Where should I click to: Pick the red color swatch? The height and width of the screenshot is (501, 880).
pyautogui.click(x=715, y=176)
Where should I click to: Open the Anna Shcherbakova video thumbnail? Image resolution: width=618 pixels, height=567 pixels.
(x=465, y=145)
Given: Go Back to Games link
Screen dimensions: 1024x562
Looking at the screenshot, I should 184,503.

...

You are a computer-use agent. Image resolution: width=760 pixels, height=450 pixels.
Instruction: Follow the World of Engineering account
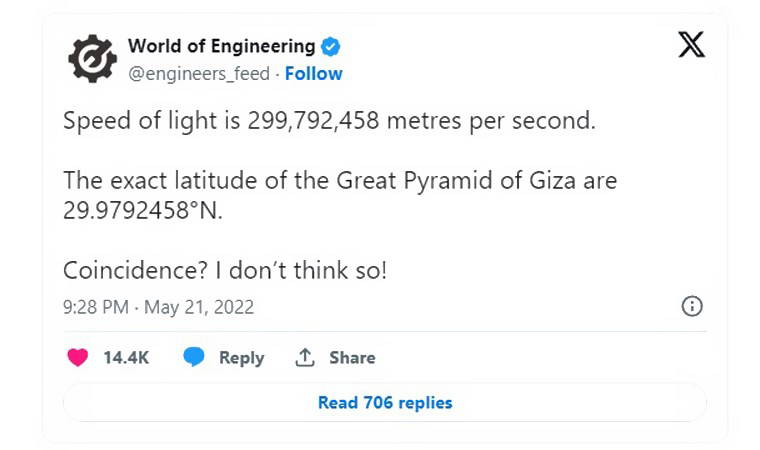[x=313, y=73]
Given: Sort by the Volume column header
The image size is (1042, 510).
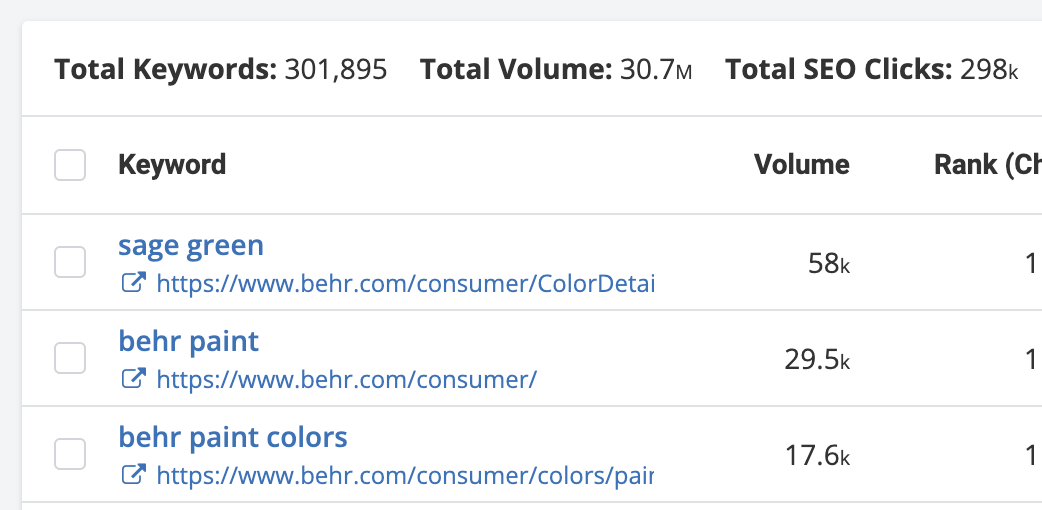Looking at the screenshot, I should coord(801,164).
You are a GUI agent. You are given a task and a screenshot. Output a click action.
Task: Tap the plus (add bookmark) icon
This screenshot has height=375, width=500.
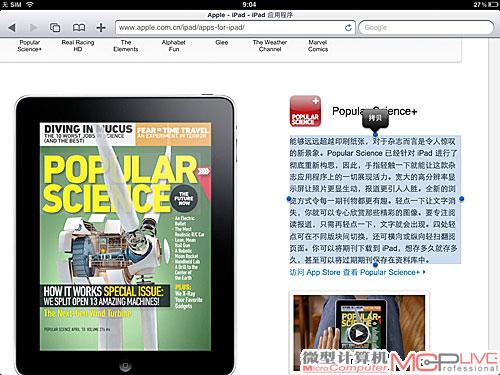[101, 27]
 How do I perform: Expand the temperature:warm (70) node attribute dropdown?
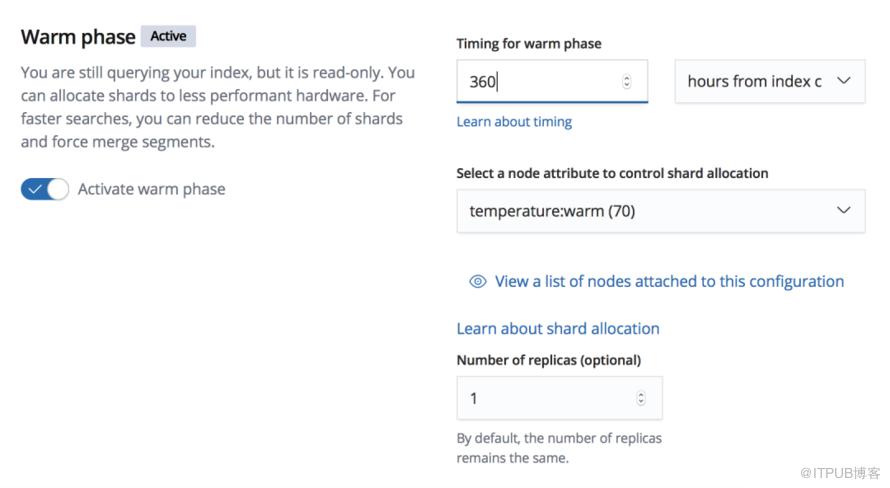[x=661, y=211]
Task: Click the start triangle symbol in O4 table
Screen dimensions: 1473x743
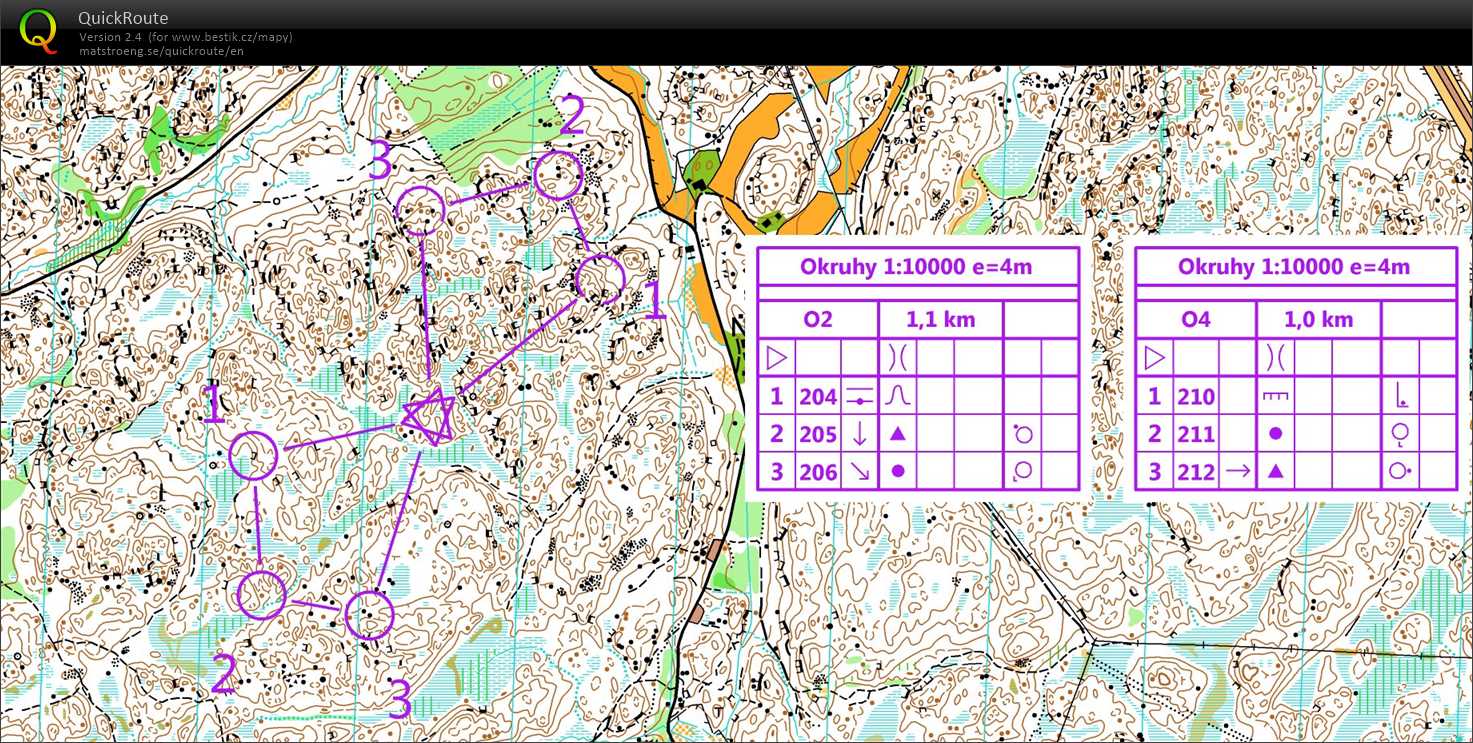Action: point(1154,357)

--

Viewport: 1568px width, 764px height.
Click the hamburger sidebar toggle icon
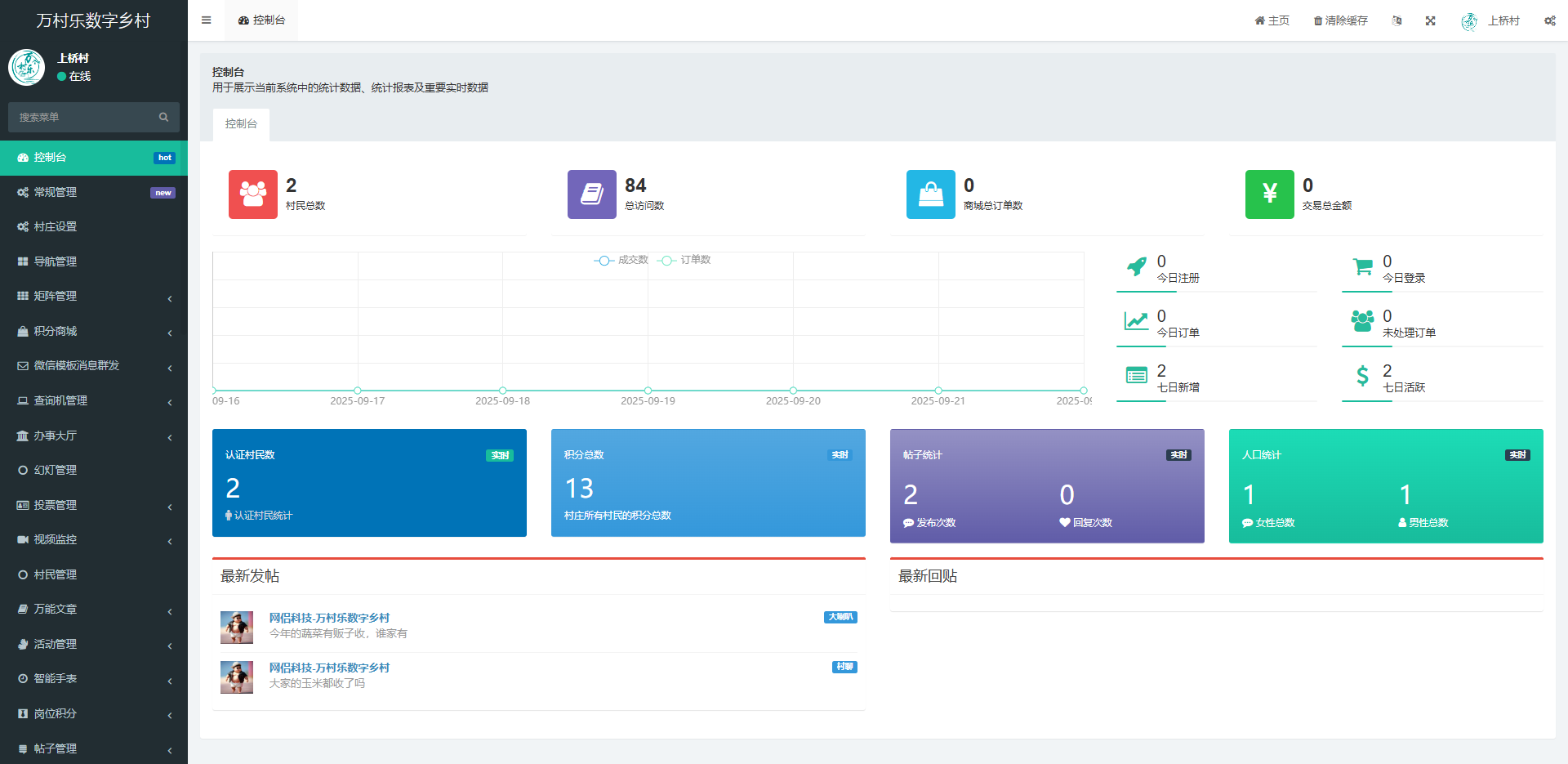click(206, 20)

:: What you need to do ::
Please give the number of lines above that hold the word "agent", and only that number.

:: Task response ::
2